_PROBLEM TO WORK ON_
Starting with the line containing "You are a computer-use" and continuing through the end of the listing, write out those lines as a numbered list with any blank lines skipped. Leave the pictures out.

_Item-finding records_
┄┄┄┄┄┄
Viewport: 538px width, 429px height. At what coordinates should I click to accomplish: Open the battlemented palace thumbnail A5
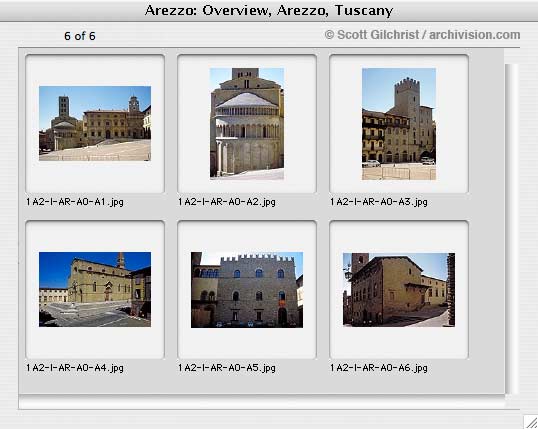[247, 290]
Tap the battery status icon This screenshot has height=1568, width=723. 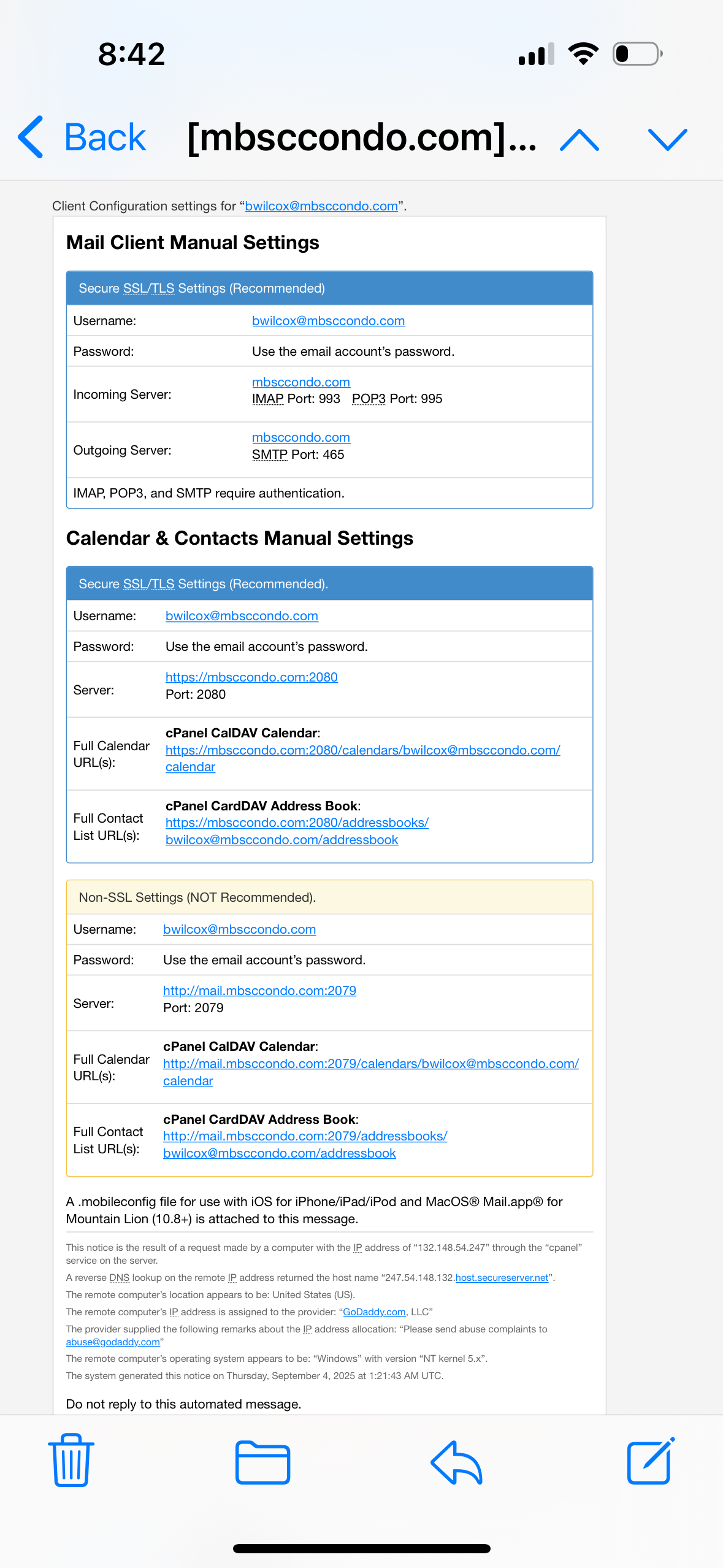637,54
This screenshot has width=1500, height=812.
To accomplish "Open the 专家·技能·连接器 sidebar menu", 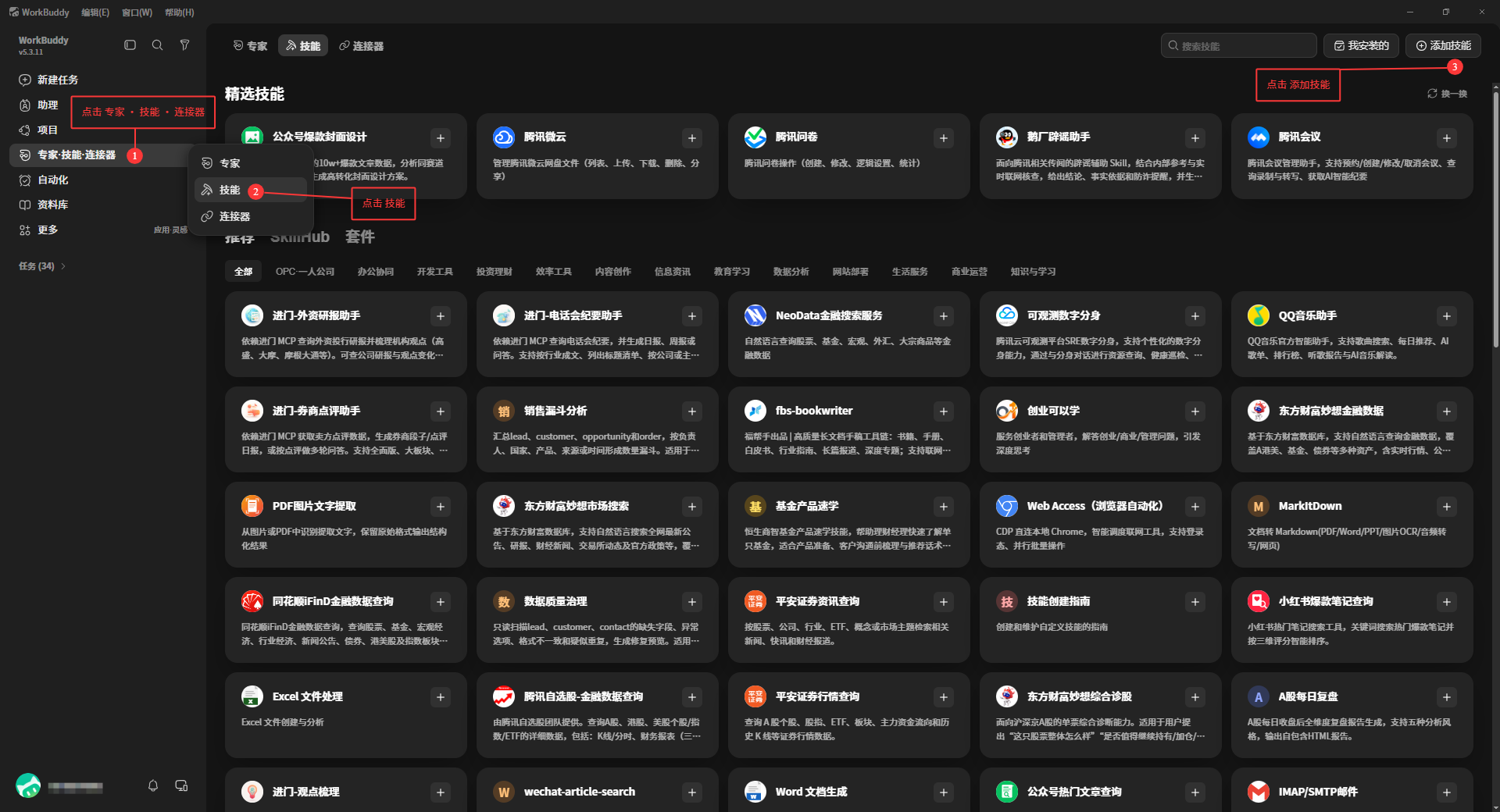I will coord(77,155).
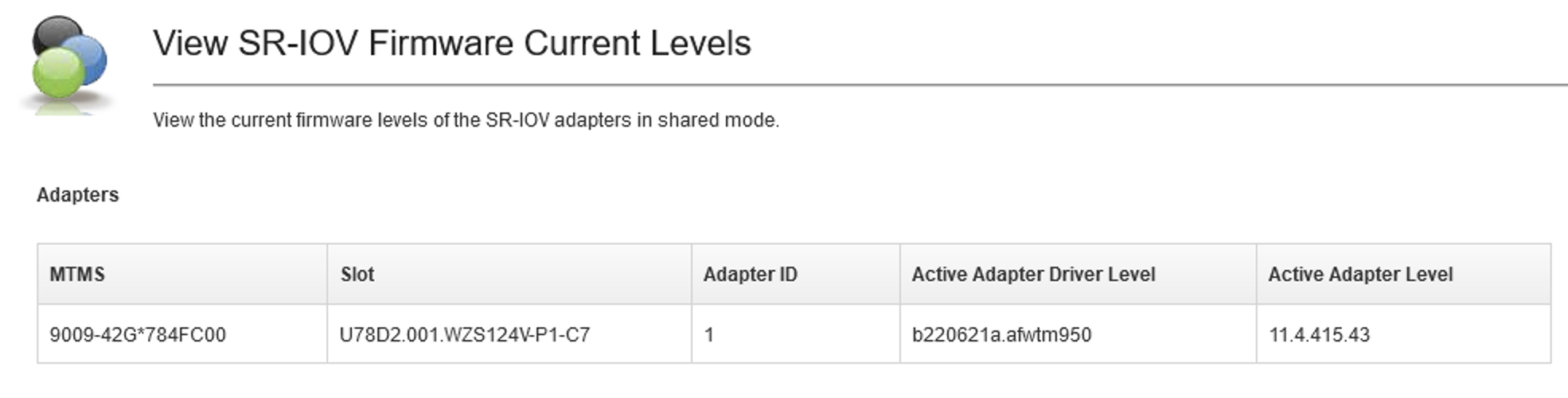The height and width of the screenshot is (398, 1568).
Task: Select adapter level 11.4.415.43
Action: click(1319, 334)
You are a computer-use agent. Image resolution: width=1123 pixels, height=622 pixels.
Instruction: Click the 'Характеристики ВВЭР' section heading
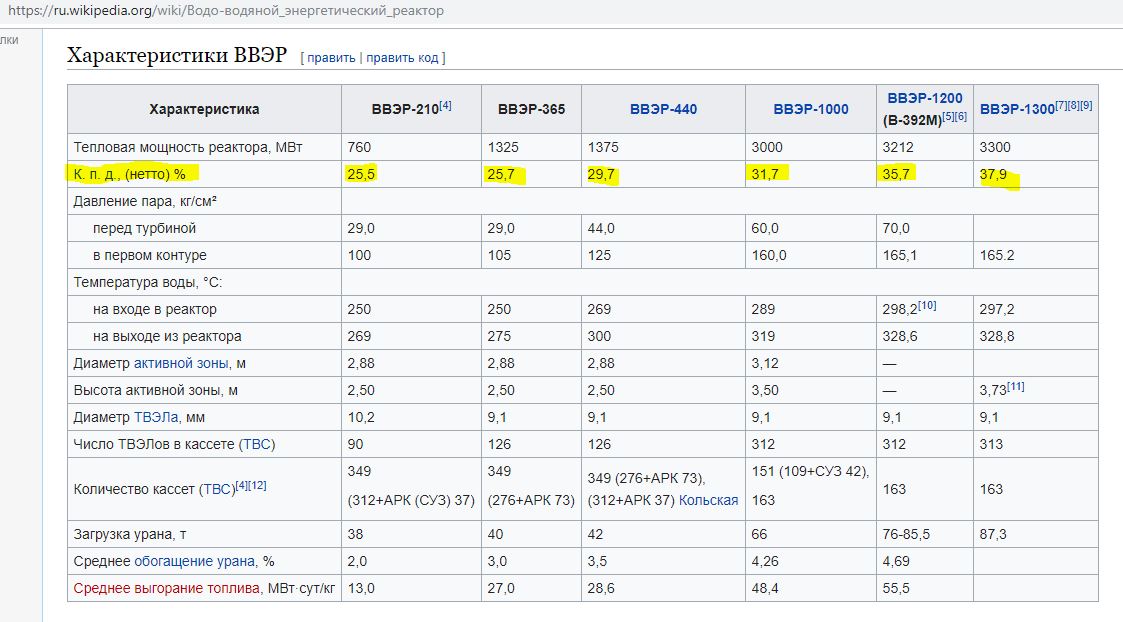177,54
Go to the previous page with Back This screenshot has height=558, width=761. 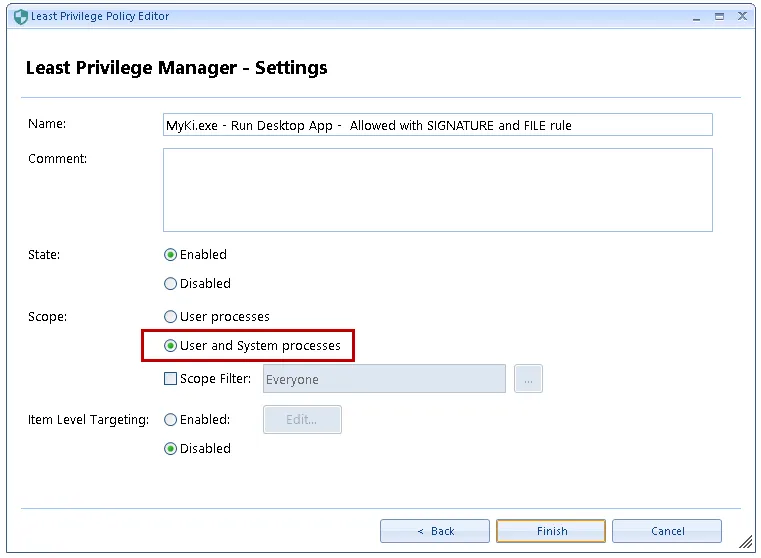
┄┄┄┄┄┄
_CORRECT ANSWER_
1. You are a computer-use agent. Image resolution: width=1123 pixels, height=622 pixels.
2. Instruction: Click the 'Характеристики ВВЭР' section heading
3. 177,54
4. Go to the previous page with Back This screenshot has height=558, width=761. 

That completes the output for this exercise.